Нулевая долгота
Шрифт:
— Ну ты ладно, — растроганно бурчит Иван. — Ну ты ничего, значит, а то мне торопиться надо.
— Вань, а Вань, а ты со мной вместе пройдись в магазин, — смущенно просит Наталья, чувствуя, что не откажет. — Пусть все знают. А что, Вань? Ты только побрейся. Я тебе рубашку новую купила, — застенчиво добавляет она.
Иван довольно ухмыляется. Решил: «А чё, пройдемся!» Пока брился, с приятностью думал: «А пусть знают! И Петька пусть знает, и Семка-губернатор, и Светка — все пусть знают. А то, трын-трава, непутевый! Да я еще такое могу!

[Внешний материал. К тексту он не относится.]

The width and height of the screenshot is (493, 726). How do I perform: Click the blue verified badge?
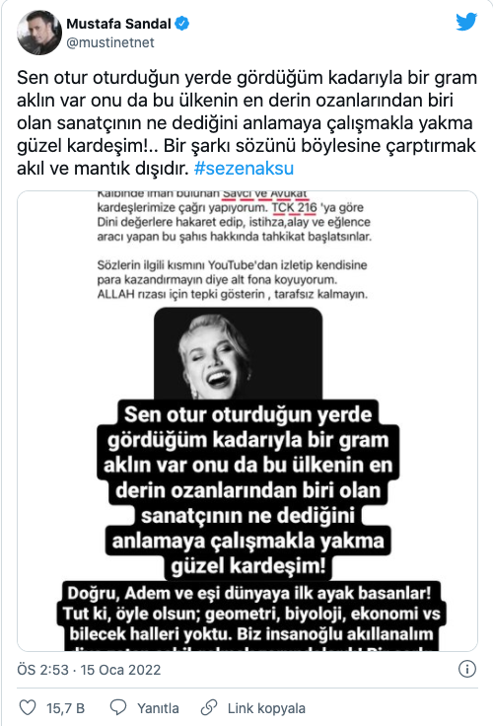click(182, 23)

Вот заведу настоящую семью, заживу умом-разумом, так будь здоров! Семья — это сила, — мечтает Иван. — Испокон веку на этом держались. Особливо когда родная. А с директора
Иван с удовольствием поел картошку, поджаренную на сале, залитую яйцами, выпил чаю. А потом торжественно прошелся с Натальей в магазин и обратно, и она с гордостью держала его под руку.
VII
Иван возвращался в Княжино в хорошем настроении. Всю дорогу только и думал о новой жизни — как скорее к ней приступить. Встреча с братом его уже не волновала: заглянет — и добро. Может быть, поговорим: по-другому, по-братски. Ивану хотелось покаяться: он все-таки чувствовал за собой вину. Но в нем не было уверенности, что это нужно Петру.
Иван думал: «А вдруг Петька отмахнется? Мол, чего тут амонии разводить? Забыто. Да и кто я ему? Брат по названию, а не по жизни. Как мать ушла к Болдыреву, с тех пор и не виделись почти. Но моя вина больше. Это все же я уперся в обиде. А теперь что? Совсем чужие. Да и вон как Петька вознесся. В самой Москве. Зачем я ему нужен? И картошка ему не нужна. Это все Светка: угодить важному братцу хочет. Ну а если он явится, все равно повинюсь. Как же иначе? Подобру надо жить…»
Разгулявшийся ветер бил сбоку, холодил лицо и руки; он уже приморозил грязь, и тонкий ледок похрустывал под копытами Маньки. Небо закрыла иссиня-черная туча, та, что ночевала у северного горизонта. Солнце вырывалось из-за ее глыбистого обрыва косым световым водопадом. Похожая на материк туча медленно плыла и обильно сыпала на землю снежную крупу.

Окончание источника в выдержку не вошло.